Cutout
REFERENCE

How it works

Cutout sits between the outside world and your real inbox, acting as an invisible relay.

Inbound flow

  1. An email arrives at any address on a domain pointed at Cutout (e.g. newsletter@yourdomain.com).
  2. Cloudflare Email Routing's catch-all rule triggers the worker.
  3. The worker matches the recipient against your rules, top to bottom; the first match wins.
  4. On a Forward match, Cutout mints one reply+<uuid>@yourdomain.com reverse alias and saves the mapping in D1. The same alias is shared across every destination on the rule, so any reply lands back on the original sender.
  5. The worker fans the message out to each destination.

Forwarding modes

Each rule with email destinations picks one of two modes. Both inject an X-Original-From header carrying the real sender's address, for archival.

Native (default)

Uses EmailMessage.forward(). Original bytes pass through untouched (PGP, attachments, formatting). Reply-To is overlaid but may be ignored by clients if the message already has one.

Proxy via rewrite

Uses Email Service structured send. Reconstructs the message so Reply-To always works, but strips PGP / signed MIME and attachments.
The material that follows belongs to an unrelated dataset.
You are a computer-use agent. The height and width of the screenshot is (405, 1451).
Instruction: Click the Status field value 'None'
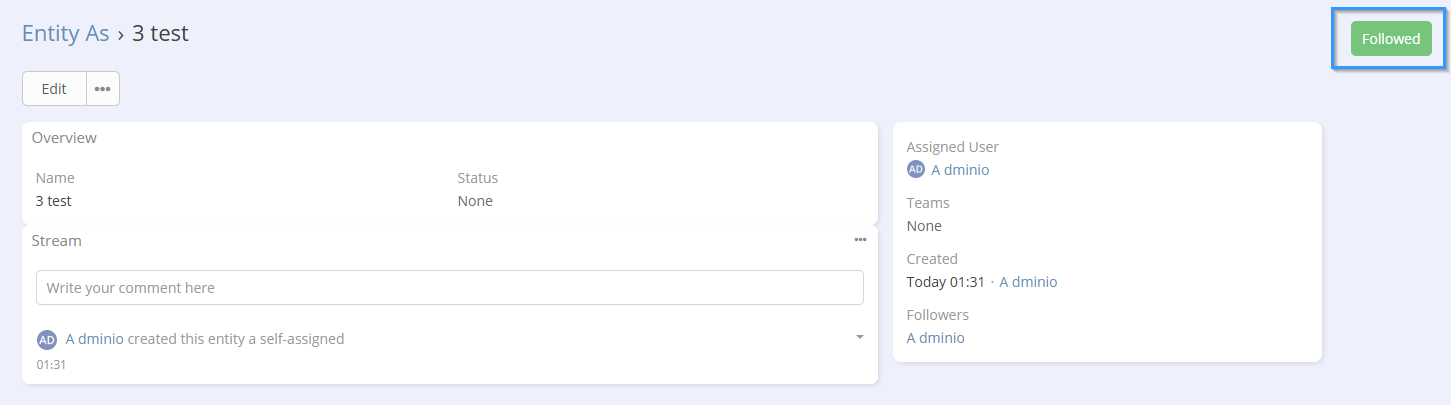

Telegram destinations use sendMessage; Discord destinations use createMessage with a Reply button. Bot reply context is keyed by tg:<chat_id>:<message_id> or dc:<channel_id>:<message_id> in D1.

Replies

You reply from your real mailbox, or by replying to a bot message. Either way, the worker resolves the original sender from D1 and re-sends via Email Service's send_email, with the alias as From and the original sender as To.

Components

Any number of Cloudflare zones can point at the same worker; domain globs in your rules separate them, and reverse-aliases are derived from the domain the mail arrived on.